▸ **Exercise objective**
Scan the entries and copy each line where the word "computer" is present.

▸ **Recorded information**
○ ○ ○
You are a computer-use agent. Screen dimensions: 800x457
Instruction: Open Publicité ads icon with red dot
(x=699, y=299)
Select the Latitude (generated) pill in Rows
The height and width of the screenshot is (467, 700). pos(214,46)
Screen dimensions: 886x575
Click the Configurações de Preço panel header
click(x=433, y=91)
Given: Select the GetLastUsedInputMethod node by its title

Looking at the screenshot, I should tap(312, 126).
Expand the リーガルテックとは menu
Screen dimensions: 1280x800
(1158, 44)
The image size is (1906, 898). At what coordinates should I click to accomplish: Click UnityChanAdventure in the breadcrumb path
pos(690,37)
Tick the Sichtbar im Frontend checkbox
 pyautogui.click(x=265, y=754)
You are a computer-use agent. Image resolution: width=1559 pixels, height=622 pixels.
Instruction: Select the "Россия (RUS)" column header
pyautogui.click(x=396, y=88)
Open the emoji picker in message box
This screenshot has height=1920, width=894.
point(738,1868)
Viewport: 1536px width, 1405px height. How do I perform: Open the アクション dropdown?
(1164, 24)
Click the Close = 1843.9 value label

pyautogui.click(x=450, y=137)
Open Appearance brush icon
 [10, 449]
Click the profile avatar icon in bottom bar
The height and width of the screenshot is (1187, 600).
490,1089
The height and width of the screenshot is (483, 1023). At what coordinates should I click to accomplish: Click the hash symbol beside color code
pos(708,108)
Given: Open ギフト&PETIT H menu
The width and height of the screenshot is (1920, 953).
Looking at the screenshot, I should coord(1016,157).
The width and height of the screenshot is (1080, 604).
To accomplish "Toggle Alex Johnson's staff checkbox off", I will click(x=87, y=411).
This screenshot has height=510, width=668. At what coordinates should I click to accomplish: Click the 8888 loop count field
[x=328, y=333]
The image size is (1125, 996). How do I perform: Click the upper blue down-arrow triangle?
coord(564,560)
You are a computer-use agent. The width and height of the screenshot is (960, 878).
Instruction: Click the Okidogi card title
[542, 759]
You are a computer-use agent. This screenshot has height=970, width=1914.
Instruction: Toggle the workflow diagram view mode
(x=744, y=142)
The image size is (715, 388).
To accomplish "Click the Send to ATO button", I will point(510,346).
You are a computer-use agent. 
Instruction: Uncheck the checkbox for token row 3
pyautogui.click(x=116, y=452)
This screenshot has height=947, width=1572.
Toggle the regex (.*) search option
○ ○ ○
▸ **Result**
You are a computer-use agent. Screen dimensions: 800x457
You are a computer-use agent. Image resolution: width=1559 pixels, height=622 pixels.
You are a computer-use agent. The width and height of the screenshot is (960, 878).
You are a computer-use agent. This screenshot has height=970, width=1914.
You are a computer-use agent. 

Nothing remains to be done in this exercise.